#### CHECK YOUR UNDERSTANDING:
1. Decide whether each statement below agrees with the study on mealtimes in families of young children with T1DM. Answer yes or no for each, and quote the deciding words of the study: (a) The first cohort included children on intensive insulin therapy. (b) Of the 130 families recruited, 59 agreed to the videotaping. (c) Children needed a confirmed T1DM diagnosis of at least one year to take part.
2. Carry on the study of mealtimes in families of young children with T1DM, starting right after its final sentence.

#### PROVIDED TEXT:
⁂

The purpose of this study was to improve our understanding of parent–child mealtime interactions in families with young children with T1DM via direct observation of family mealtimes in a larger sample of young children with T1DM and matched controls. To accomplish these goals, we identified the following hypotheses:

  1. Young children with T1DM would engage in more mealtime behaviors incompatible with eating than young children without T1DM.
  2. Parents of young children with T1DM would use more behaviors (both effective and ineffective strategies) to manage mealtimes and to promote eating than parents of healthy children.
  3. Families of young children with T1DM would engage in a higher rate of behaviors incompatible with eating at mealtimes than control families.
  4. Young children with T1DM would eat less and engage in more behaviors incompatible with eating in the second half of the meal than the first half of the meal.

We tested these hypotheses by recruiting an additional 33 families of young children with T1DM to achieve a final sample size of 59 families. It was expected that outcomes demonstrating differences in the mealtime interactions of families of young children with T1DM and controls as well as an interaction between diagnosis and meal duration would provide specific targets for behavioral interventions.

Methods

Participants

Children with T1DM and their families were recruited from the Pediatric Diabetes Center (PDC) at Cincinnati Children's Hospital Medical Center (CCHMC). Children were eligible to participate if they were between the ages of 2 and 8 years, had a confirmed diagnosis of T1DM for at least 6 months duration; had no other disease/condition known to affect growth; and spoke English as the primary language in their home. Exclusion criteria for this study included children with developmental delay and children who were taking medications known to affect carbohydrate metabolism other than replacement insulin. Subject recruitment occurred in two cohorts. The first cohort, recruited 26 families of young children with T1DM and these data have been presented in an earlier publication (Patton et al., 2004). The second cohort recruited an additional 33 families of young children with T1DM. The second cohort of participants was recruited to allow for the examination of parent–child mealtime interactions in a larger sample of children with T1DM. For both cohorts, families were contacted by the research team and invited to participate in one or more research studies that involved both questionnaires and videotaping of home meals (Patton et al., 2004, 2006; Powers et al., 2002a). Overall, we recruited 130 families of young children with T1DM to participate in a research study. Of these, 59 families agreed to complete the videotaping, suggesting a recruitment rate of 45%. An examination of relevant child and family demographic variables for the two cohorts revealed no significant differences for child age, gender and ethnicity distribution, parents’ marital status, or families’ level of socioeconomic status (SES). There was a difference with respect to child insulin regimen between the two cohorts, as the first cohort did not include any children on intensive insulin therapy. Presently, there is no research demonstrating a difference in parent mealtime perceptions or the behavior of families of young children with T1DM using intensive insulin therapy. For both conventionally and intensively managed children, mealtimes require blood glucose monitoring and regulation of insulin and carbohydrate levels (Kaufman, Halvorson, Fisher, & Pitukcheewanont, 1999). Thus, the decision was made to combine the two cohorts to allow greater power to exam parent–child mealtime interactions.

For the sample of 59 children with T1DM, ~85% of children followed a conventional insulin therapy regimen, which consisted of two to three injections each day of short- and intermediate-acting insulin and a regular schedule of meals and snacks. The remaining 15% of children followed an intensive insulin therapy regimen, which consisted of either multiple daily injections of short- and long-acting insulin or continuous insulin infusion. At the time these studies were conducted, ~85% of children in this age range who attended the PDC were following a conventional insulin regimen.

⁂

#### GIVEN RECORDS:
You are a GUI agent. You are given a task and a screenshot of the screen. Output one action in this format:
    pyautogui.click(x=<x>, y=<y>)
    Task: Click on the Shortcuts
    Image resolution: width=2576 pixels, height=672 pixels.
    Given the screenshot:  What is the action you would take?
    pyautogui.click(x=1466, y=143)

⁂

#### RESULTS FOR EACH TASK:
1.
(a) No: "the first cohort did not include any children on intensive insulin therapy."
(b) Yes: "Of these, 59 families agreed to complete the videotaping"
(c) No: "had a confirmed diagnosis of T1DM for at least 6 months duration"

2.
To obtain a control sample of nonchronically ill children and families, children were recruited from the local community via pediatrician's offices. To reduce bias, pediatricians were asked to introduce the study to all of their patients who were between 2- and 8-years old. Families who were interested in participating in the study were then referred to the principal investigator for enrollment. Because the pediatricians introduced the study to all of their patients between 2- and 8-years old, data are not available for the total number of families approached. Of the families who were interested in participating, over 90% were matched to children with T1DM and enrolled in the study. Control families were matched to families of children with T1DM according to child age (within 3 months), child gender, family SES (within two strata; Hollingshead, unpublished master's thesis, 1975), and the number of adults and children typically present for mealtimes. Similar to the procedure for obtaining the diabetes sample, children in the control group were recruited in two cohorts. The first cohort recruited 26 children and their data were published previously (Patton et al., 2004). The second cohort of control families included 33 families of young children. There were no differences in child and family demographics for the two control cohorts. In all cases, children with T1DM were matched to controls within each cohort (i.e., a family with T1DM recruited in the first cohort was matched to a control family recruited in the first cohort).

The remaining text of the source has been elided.